The files are a collection of raw experimental data that were used to prepare figures which are to be published in the article under the title: "Troponin and myopathy-linked mutation in TPM3 inhibit depolymerization of thin filament caused by cofilin-2" by Katarzyna Robaszkiewicz, Julia Wróbel and Joanna Moraczewska in . Int. J. Mol. Sci. 2023, 24. Analyses were performed using thin filaments reconstituted from muscle actin, Tn, and recombinant wild -type or mutant Tpm3.12 variants.

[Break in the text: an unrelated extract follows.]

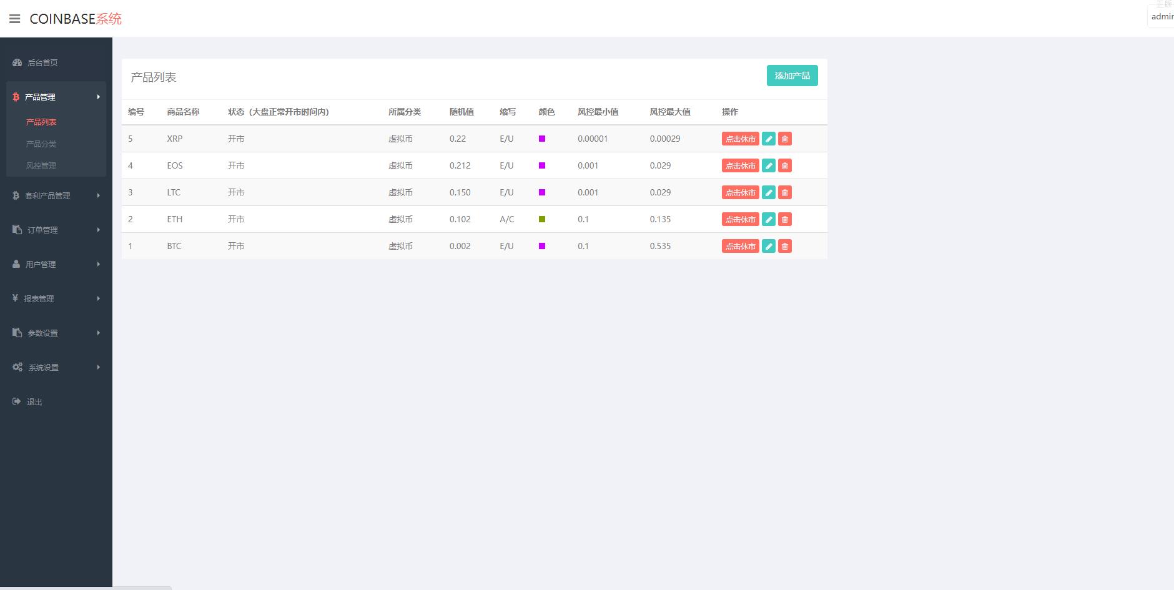Toggle ETH market closed with 点击休市
1174x590 pixels.
coord(740,219)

Data were obtained with the used of co-sedimentation assays and fluorescence microscopy observation of actin filaments depolymerization induced by cofilin-2. Actin-cofilin-2 binding affinity was obtained by measuring the amount of cofilin-2 that cosediments with actin filaments covered by Tpm variants alone or by Tpm-Tn complex in the absence or presence of Ca2+. Cofilin-induced dissociation of Tpm from the filament was obtained from the SDS gels used to separate proteins collected in pellets at increasing cofilin-2 concentrations. Severing and depolymerization rates of actin filaments with tetramethylrhodamine cadaverine (TRC) by cofilin-2 were observed directly using an Olympus IX83 inverted fluorescence microscope (magnification 100×).